Play Fights are Part of Healthy Cat Interaction
As kittens, cats learn from interactions with their littermates. With mom watching over kitten play, Diane explains, “They learn how to communicate with other cats and that claws and teeth can cause pain.”
Kittens began to tussle with their litter mates pretty quickly, learning the subtle nuances of what a feline body can do. As kittens age to cats, “play fighting continues to be part of an adult cat’s daily activities in multiple feline households as an outlet for exercise and socialization.”
But how can we tell when play turns to real fighting?
Check out these signs of playing versus fighting:
When playing, cats will lean their bodies toward each other in order to deliver a good thwap of the paw. But Diane reveals, “Felines with arched backs and puffed out fur in a leaned-back position are ready for a fight.”
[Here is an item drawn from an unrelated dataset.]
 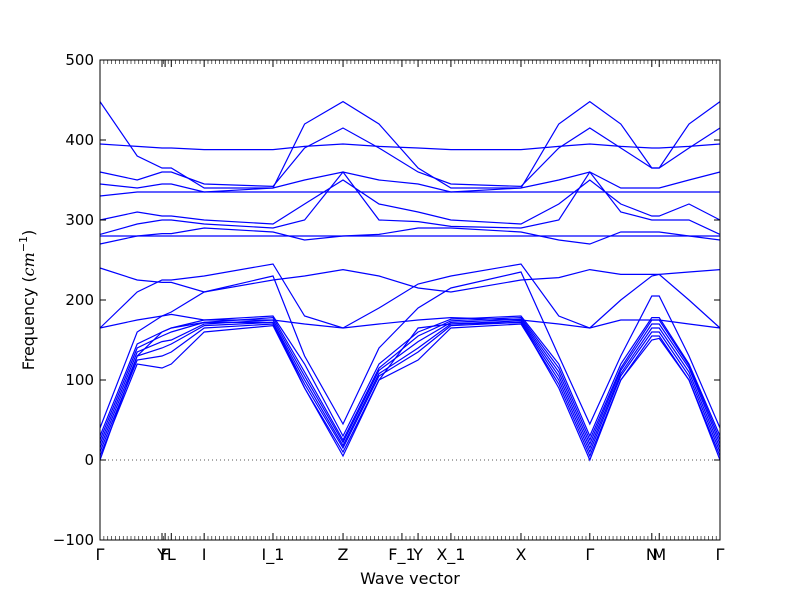 I want to click on y-axis-label-main: Frequency (, so click(x=28, y=323).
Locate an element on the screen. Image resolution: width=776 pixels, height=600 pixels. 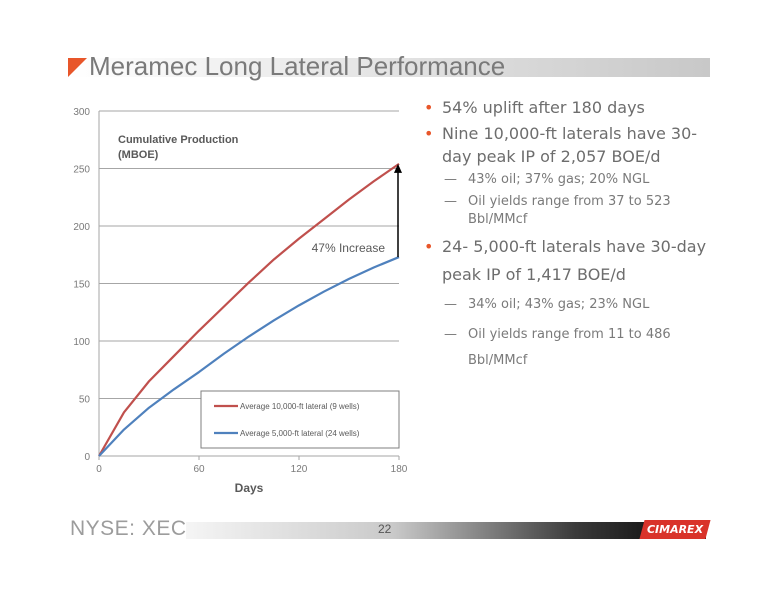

Ear positioning can also signal intentions. “The ears of kitties ready for a fight are turned back, sometimes pinned back against their heads.” Playful cat ears generally remain in their usual upright position.
The way cats look at each other during a rumble can tell you if it’s a fight or just play. When cats are angry with each other, they stare at each intently with that laser focus that can sometimes alarm us.
As cats play, they take turns being the ‘bully’. You can see the role change between the cats as they tussle. In a real fight, one cat will remain the aggressive dominant.
Biting is part of play, but there is a difference in the mouthing actions of play versus those meant to do harm. Listen for shouts of pain when cats are using teeth during play. Painful bites mean the situation has changed from play to aggression.
Playtime is generally quiet when it comes to vocals. Cats will sometimes meow and make noise during fun fights, but cats who are truly engaged in a battle of aggression will vocalize with yowls, growls, and hissing.
What to Do if Cats are Really Fighting
If you determine your cats are engaged in a real fight, break them up by clapping, stomping feet, or making some form of noise. But, be careful! “Never put your hands into the middle of a fight — your hands will most likely end up bleeding.”
Separate the cats once they’ve untangled by herding each of them into separate spaces or rooms. Diane also recommends, “Throw a towel over one of them to pick him up to move to a separate space.”
Don’t yell or punish the cats for fighting as “punishment may serve to increase their animosity toward each other.”
Playfighting can look menacing, but once you determine it’s just the cats having fun, let them continue. These good-time tussles are an important part of being a cat!